Die schweren Doppelstegringe bei der GPSL045 sorgen zudem für eine starke Kopflastigkeit, die selbst mit einer 4000 Stradic GTM RB nicht ausreichend ausgeglichen werden konnte.
Das kleinere Modell ist durch die feinere Beringung deutlich leichter und nicht so stark Kopflastig. Eine 3000er Rolle bringt sie schon nahe an einen guten Punkt in Fakto Ausgeglichenheit.
Beide Ruten behalten jedoch im nackten Zustand (ohne Rolle) eine nicht zu vernachlässigende Kopflastigkeit die sicher auch durch das kurz geratene Griffstück zustande kommt.

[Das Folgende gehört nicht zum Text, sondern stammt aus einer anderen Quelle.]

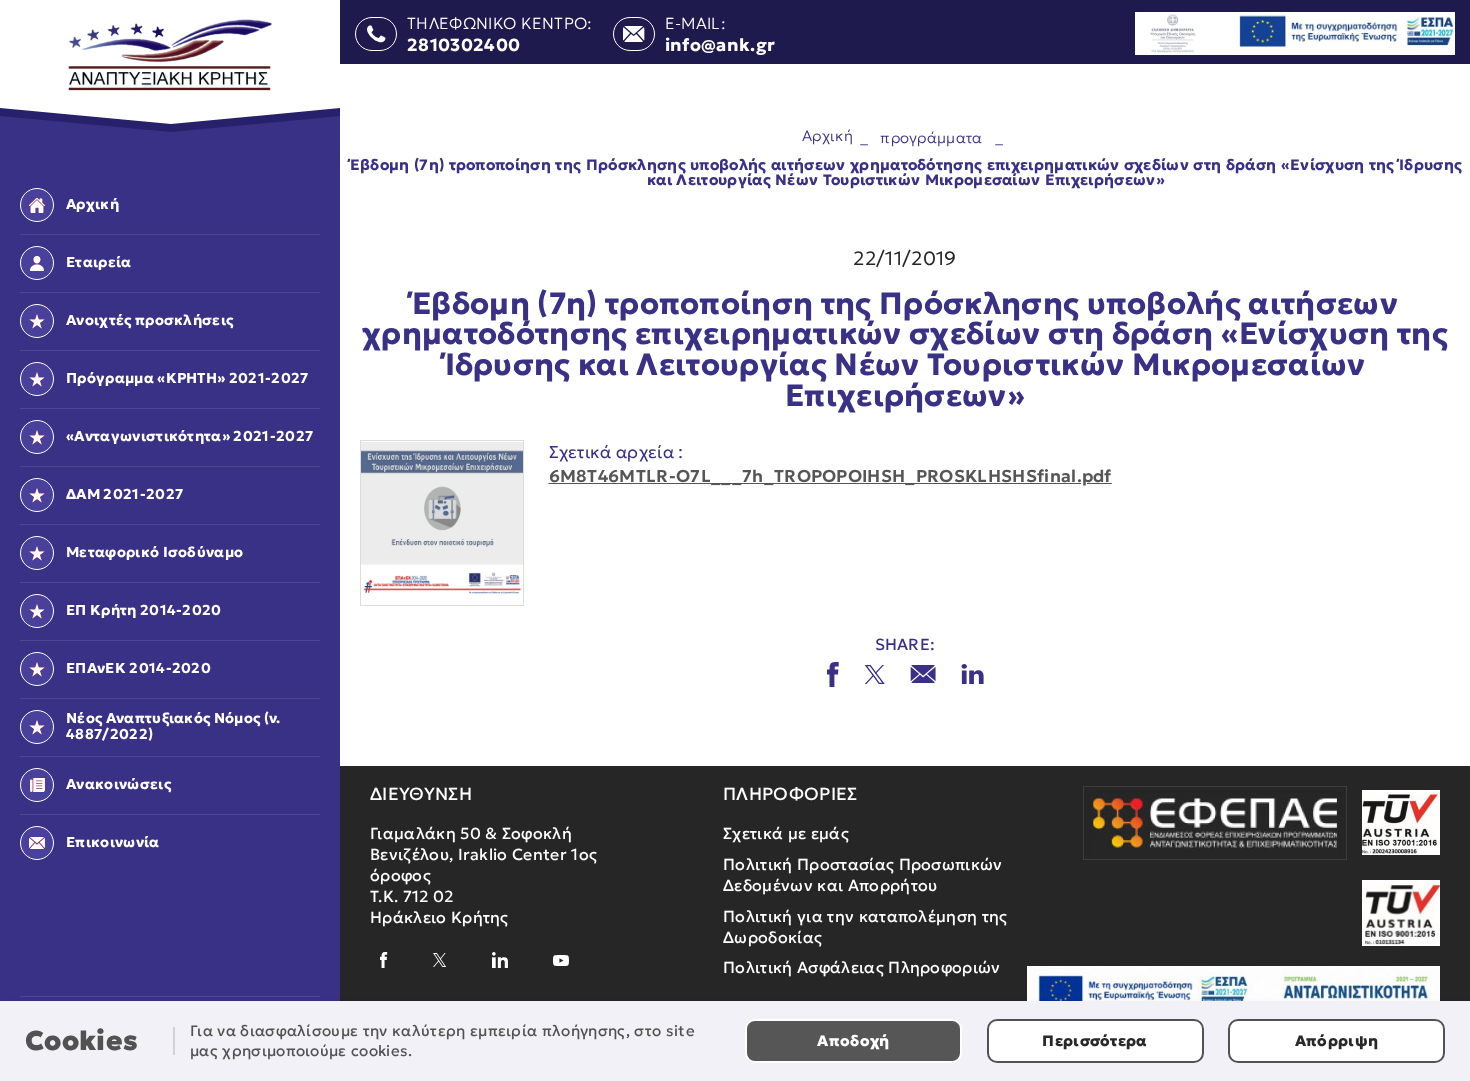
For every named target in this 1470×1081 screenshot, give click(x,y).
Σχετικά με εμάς (786, 833)
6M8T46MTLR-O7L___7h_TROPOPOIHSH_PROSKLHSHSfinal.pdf (830, 476)
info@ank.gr (720, 46)
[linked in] (972, 674)
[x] (874, 674)
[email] (923, 674)
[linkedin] (500, 960)
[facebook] (384, 960)
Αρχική (827, 134)
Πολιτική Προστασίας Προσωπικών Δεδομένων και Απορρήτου (863, 874)
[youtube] (561, 960)
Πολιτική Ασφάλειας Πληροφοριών (862, 967)
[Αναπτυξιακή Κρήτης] (170, 55)
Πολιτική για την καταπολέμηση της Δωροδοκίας (865, 926)
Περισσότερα (1095, 1040)
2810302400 (463, 46)
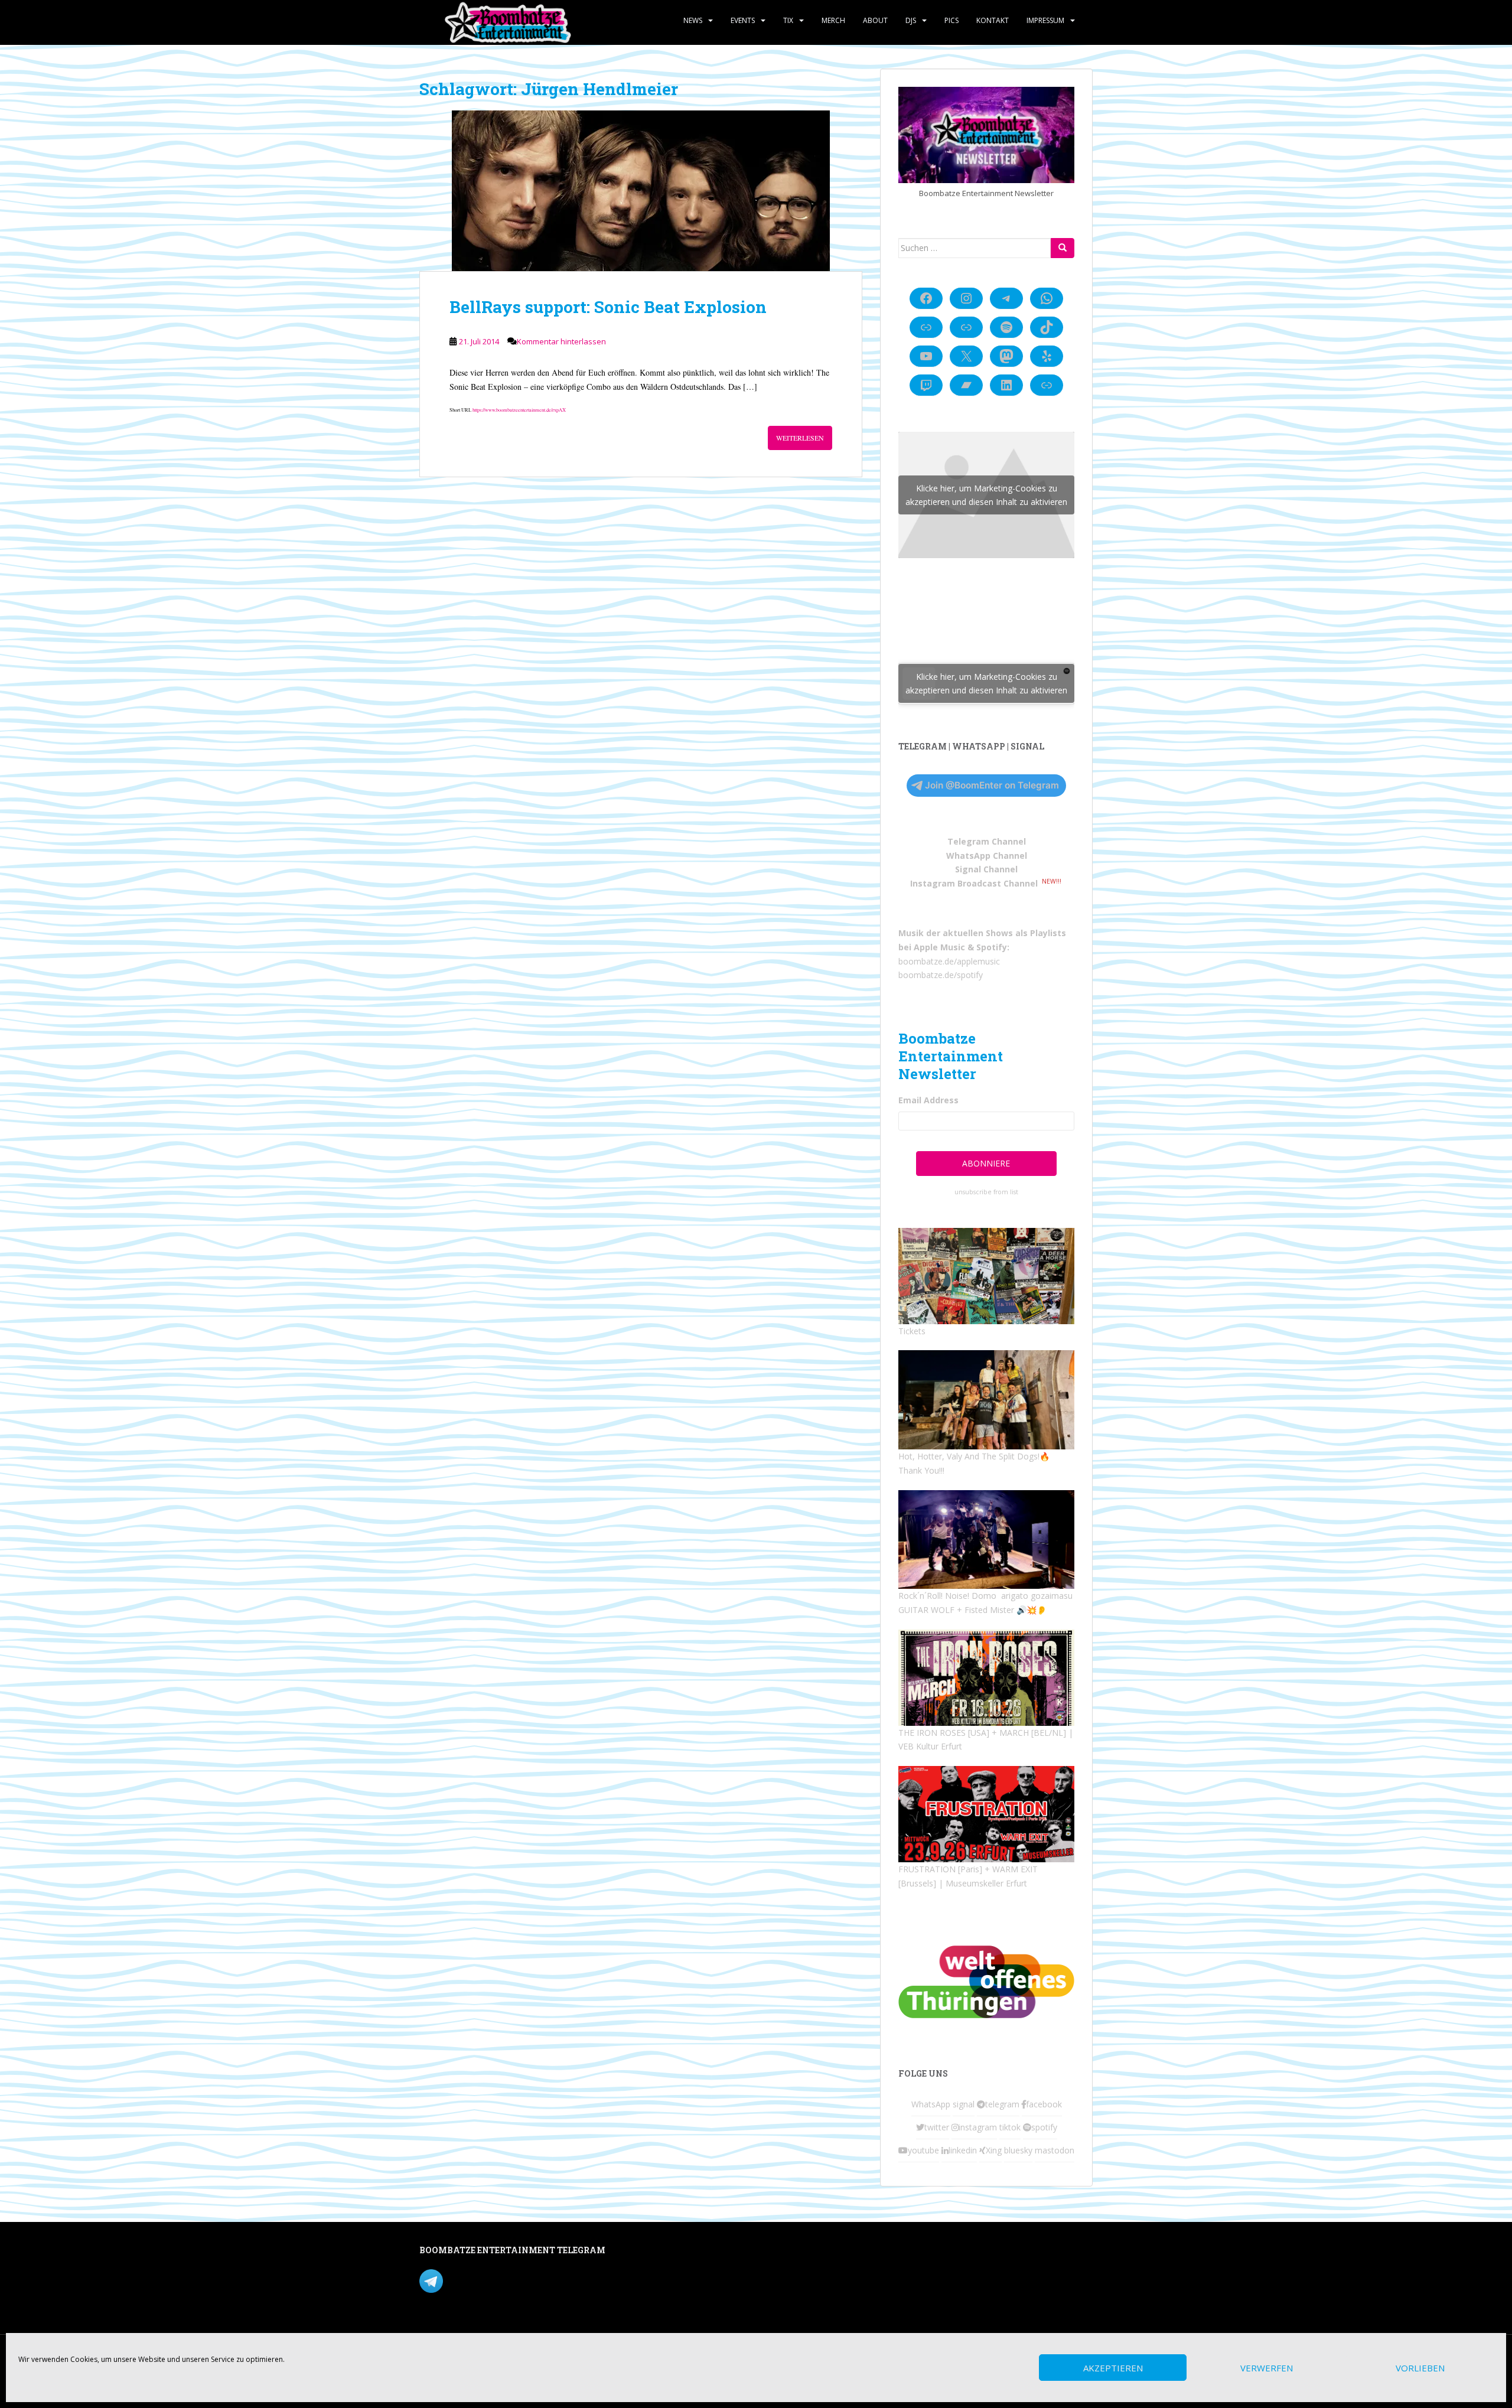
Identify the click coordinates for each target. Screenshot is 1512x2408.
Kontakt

Am unteren Teil des Blank befindet sich bei der Greys Prowla 40-80g eine seitlich angebrachte Hakenöse, bei der 20-50g Greys war diese unten angebracht. Ob es sich dabei um verschiedene Produktionen handelt kann ich nicht beurteilen. Vielleicht unterscheiden nur die Gewichtsklassen über die Anbringung.

Fazit:
Die Greys Prowla ist eine super verarbeitete und brettharte Rute, dafür kann man sie lieben oder hassen.
Ich empfand das Angeln mit ihr zwar als ok, aber für diesen Preis habe ich mir mehr erhoff, vorallem was den Köderkontakt angeht.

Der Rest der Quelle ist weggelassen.